Empobrecimiento ilícito

Del empobrecimiento ilícito se sale con educación. Y la educación es la industria pesada de cualquier nación, porque fabrica los ciudadanos del futuro.

Las grandes democracias apoyan a la Argentina, creen que podría pasar del populismo a la economía de mercado. Para eso el gobierno debe sortear obstáculos como la voluble opinión pública que pasa de la euforia al pesimismo; las huelgas y protestas callejeras de los sindicatos  y piqueteros y a una oposición, que dispersa por sus fracasos y corruptela del pasado, muestra que cuando la ocasión lo justifica, porque huele sangre en el poder puede converger. La sociedad que elige a sus gobernantes tiende a repetir sus mismos errores y se niega a corregirlos.

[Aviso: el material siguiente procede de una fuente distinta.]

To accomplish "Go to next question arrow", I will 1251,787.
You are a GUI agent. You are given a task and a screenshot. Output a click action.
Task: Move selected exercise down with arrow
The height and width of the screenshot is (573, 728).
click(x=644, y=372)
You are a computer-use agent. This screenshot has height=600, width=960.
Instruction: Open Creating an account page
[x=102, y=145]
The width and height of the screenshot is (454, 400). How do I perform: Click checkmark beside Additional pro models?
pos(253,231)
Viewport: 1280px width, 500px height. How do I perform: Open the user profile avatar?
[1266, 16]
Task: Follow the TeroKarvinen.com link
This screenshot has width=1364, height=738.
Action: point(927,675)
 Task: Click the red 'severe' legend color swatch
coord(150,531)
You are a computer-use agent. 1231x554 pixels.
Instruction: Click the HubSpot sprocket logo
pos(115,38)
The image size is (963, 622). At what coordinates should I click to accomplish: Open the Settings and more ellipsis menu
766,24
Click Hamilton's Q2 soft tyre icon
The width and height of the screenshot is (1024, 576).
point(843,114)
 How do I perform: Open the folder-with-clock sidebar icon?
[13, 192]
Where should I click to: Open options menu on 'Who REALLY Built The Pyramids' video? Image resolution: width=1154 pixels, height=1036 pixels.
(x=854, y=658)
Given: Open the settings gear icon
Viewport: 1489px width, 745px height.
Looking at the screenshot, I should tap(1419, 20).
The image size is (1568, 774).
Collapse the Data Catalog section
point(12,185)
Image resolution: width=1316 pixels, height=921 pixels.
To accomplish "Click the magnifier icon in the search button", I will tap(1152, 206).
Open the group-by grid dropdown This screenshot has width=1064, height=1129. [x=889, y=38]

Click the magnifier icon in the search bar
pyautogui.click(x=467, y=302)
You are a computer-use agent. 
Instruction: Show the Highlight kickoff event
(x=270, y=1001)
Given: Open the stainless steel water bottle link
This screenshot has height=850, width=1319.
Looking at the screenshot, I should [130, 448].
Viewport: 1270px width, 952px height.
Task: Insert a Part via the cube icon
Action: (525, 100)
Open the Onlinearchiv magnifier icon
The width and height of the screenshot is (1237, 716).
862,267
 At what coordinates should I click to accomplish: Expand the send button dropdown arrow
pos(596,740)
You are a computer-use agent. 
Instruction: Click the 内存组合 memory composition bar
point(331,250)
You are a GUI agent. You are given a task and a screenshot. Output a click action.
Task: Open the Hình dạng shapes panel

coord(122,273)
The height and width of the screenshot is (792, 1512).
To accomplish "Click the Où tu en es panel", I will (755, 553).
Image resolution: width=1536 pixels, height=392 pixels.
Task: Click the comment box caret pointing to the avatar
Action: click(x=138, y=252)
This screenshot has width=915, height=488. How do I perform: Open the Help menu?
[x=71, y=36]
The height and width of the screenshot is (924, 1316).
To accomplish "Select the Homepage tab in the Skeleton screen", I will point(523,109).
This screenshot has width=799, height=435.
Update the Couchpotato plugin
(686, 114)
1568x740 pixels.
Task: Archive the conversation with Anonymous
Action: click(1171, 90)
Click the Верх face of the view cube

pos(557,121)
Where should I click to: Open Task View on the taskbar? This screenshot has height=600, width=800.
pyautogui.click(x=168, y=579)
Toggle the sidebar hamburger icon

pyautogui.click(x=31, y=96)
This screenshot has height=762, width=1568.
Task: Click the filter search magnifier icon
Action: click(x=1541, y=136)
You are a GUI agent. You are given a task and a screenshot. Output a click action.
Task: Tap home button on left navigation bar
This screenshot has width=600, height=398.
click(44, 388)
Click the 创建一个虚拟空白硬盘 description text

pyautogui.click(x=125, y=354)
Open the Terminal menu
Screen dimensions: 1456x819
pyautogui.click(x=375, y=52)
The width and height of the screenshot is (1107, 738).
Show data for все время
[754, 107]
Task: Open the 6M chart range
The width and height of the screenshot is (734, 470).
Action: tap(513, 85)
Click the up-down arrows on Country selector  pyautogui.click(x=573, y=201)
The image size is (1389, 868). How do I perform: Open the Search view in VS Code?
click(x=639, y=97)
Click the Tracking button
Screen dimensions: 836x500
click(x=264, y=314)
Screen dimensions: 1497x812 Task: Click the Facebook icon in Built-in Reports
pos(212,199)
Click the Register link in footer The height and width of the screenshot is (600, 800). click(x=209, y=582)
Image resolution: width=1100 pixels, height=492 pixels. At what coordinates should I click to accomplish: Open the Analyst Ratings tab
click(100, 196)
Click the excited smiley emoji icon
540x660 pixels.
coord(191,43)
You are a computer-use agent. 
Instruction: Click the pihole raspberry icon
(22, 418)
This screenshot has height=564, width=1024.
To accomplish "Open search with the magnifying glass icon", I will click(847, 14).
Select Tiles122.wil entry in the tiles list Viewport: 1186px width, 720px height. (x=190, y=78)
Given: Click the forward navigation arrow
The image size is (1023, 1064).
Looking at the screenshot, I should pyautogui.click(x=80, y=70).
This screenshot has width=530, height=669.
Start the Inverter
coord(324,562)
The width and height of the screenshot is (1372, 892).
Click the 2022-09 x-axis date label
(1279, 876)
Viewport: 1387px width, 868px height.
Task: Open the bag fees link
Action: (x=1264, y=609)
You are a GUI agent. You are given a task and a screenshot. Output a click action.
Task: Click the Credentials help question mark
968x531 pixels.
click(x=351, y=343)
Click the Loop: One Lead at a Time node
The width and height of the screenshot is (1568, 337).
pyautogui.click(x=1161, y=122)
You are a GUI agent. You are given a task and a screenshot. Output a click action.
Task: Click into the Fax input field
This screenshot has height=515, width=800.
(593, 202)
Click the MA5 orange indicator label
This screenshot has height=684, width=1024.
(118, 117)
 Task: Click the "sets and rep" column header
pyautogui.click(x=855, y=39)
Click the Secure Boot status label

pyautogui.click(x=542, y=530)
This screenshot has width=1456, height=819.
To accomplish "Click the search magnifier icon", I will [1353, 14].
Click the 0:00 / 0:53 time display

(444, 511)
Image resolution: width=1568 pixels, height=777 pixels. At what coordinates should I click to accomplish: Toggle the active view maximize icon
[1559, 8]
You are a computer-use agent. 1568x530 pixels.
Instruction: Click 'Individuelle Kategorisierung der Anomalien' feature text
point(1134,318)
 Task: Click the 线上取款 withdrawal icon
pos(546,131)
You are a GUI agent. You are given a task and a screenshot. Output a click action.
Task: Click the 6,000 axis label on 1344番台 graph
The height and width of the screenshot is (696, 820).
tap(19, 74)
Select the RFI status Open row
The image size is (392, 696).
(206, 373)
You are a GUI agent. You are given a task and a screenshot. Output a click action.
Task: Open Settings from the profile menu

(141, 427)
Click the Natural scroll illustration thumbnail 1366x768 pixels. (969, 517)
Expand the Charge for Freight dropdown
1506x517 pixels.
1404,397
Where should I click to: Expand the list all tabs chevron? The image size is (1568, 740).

Gastar de más y vivir por encima de las posibilidades es el canto de las sirenas que magnetiza a los argentinos.  En la crisis de mayo del 2018, el poder ejecutivo decidió recurrir al auxilio del  FMI  (Fondo monetario internacional), como terapia, ya que el FMI exige para prestar ayuda, que el país ajuste sus cuentas. Esta atadura es una metáfora de la solución que ideó Ulises, para no ser atraído  por el canto de las sirenas y no caer en la trágica seducción. Se necesita que el pueblo se tape los oídos y el líder se sujete al palo mayor de una nave conducida por otros.

Según la ley de Murphy todo lo que puede salir mal va a salir mal. Ulises sabía que si escuchaba a las sirenas caería en su canto embrujado que terminaría con su muerte y la de su tripulación. Debía enfrentar el peligro. Entonces hizo que sus tripulantes lo ataran al palo mayor de la nave y que se pusieran cera en los oídos para no escuchar su ruego cuando les ordenara liberarlo. El canto no pudo con su inteligencia. La ley de Murphy afirma que todo lo que puede sal ir mal va a salir mal, y  parece haberse ensañado con la Argentina. El único antídoto es anticiparse, siendo previsor en los detalles. El hombre no sabe hacerlo, perdió la brújula emocional sobre la que se asienta la inteligencia y no puede escuchar al corazón que tiene razones que la razón no entiende. Sólo un cambio evolutivo podría hacerlo libre.

Que los argentinos gasten de más no excluye que existan grandes diferencias y que algunos derrochen mientras otros pasen privaciones.  El Estado debe compensar esa desigualdad. Y ajustar es la amarga medicina que la sociedad se niega a aceptar, porque la recurrencia al FMI es una solución que ha fracasado muchas veces a lo largo de la historia argentina.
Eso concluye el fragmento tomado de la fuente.